SUSTENANCE OF PATRIARCHY

The first, and most significant reason why women did not rise collectively against patriarchy was the absence of women’s history, or perhaps the lack of knowledge of its existence. Women had no knowledge of any prior struggle against patriarchy, and assumed this was the way of life. While this may sound simple, the presence and knowledge of history becomes a great source of inspiration when one chooses to fight an institution as established as patriarchy. Mary Daly termed the lack of history as “existential nothingness”. The other reason is the male hegemony over the symbol system. Male monopoly on definition and the educational deprivation of women became the two aspects of control over the symbol system. The androcentric fallacy was built into the mental constructs of Western civilization, where men believed that history was all about the representation of men and their viewpoint.

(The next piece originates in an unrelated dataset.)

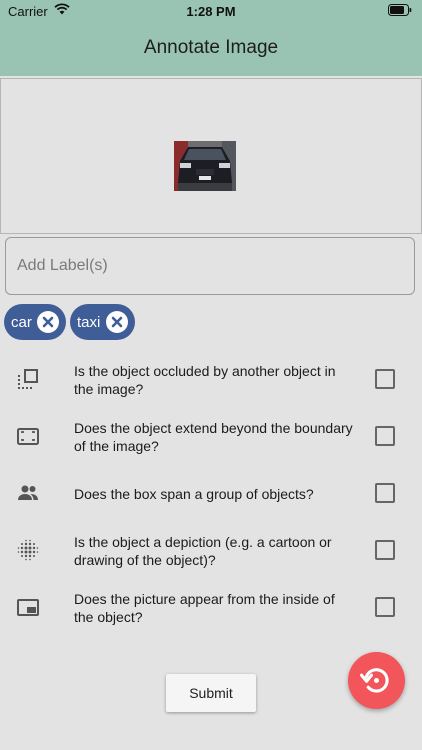 This screenshot has width=422, height=750. What do you see at coordinates (35, 322) in the screenshot?
I see `tag-chip-car: car` at bounding box center [35, 322].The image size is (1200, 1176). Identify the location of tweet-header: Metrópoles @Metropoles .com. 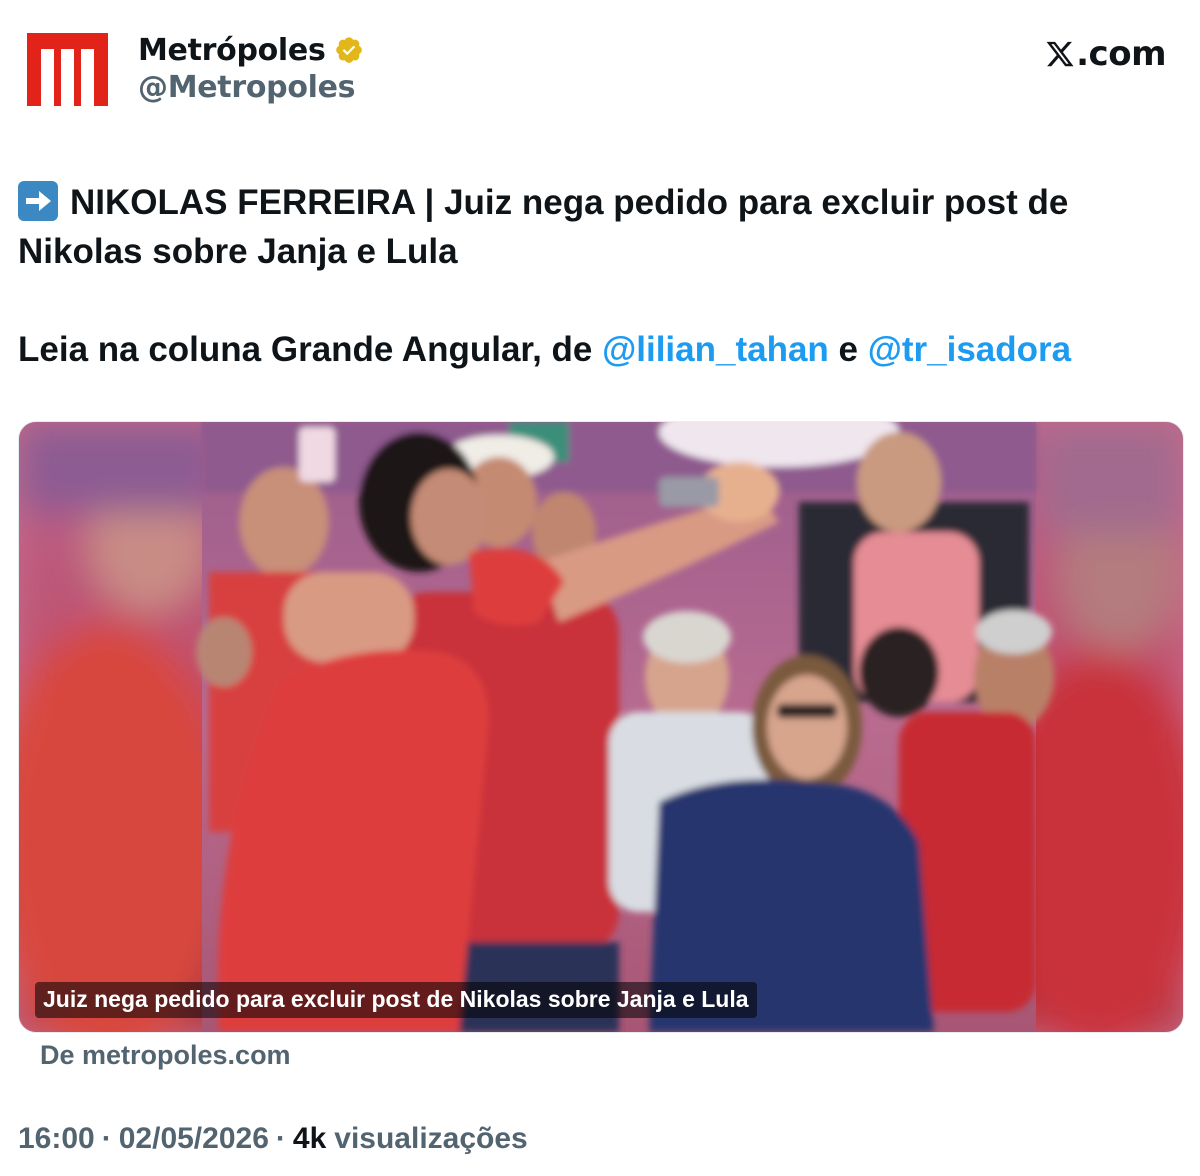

It is not possible to rectify this fallacy by simply “adding women.”


DESTRUCTION OF PATRIARCHY

According to Gerda Lerner, since patriarchy was created by humans, it may as well be destroyed by them. Patriarchy is not a natural law. She elaborates, “As long as both men and women regard the subordination of half the human race to the other as ‘natural’, it is impossible to envision a society in which differences do not connote either dominance or subordination.” Her belief is that a feminist world view is our only hope to free our minds from patriarchal thought and practice. To step outside of patriarchal thought is one way to get rid of patriarchy, after all an institution succeeds only on the basis of propagating it’s thought. The system of patriarchy is a historic construct. Since it had a beginning, it is only natural that it has an end. Lerner also emphasises, “Its time seems to have nearly run its course- it no longer serves the needs of men or women and in its inextricable linkage to militarism, hierarchy and racism, it threatens the very existence of life on earth.” To build a world that is entirely human, not matriarchal or patriarchal, is the responsibility of each and every human on the planet. Only then can one live in peace, free of dominance and hierarchy.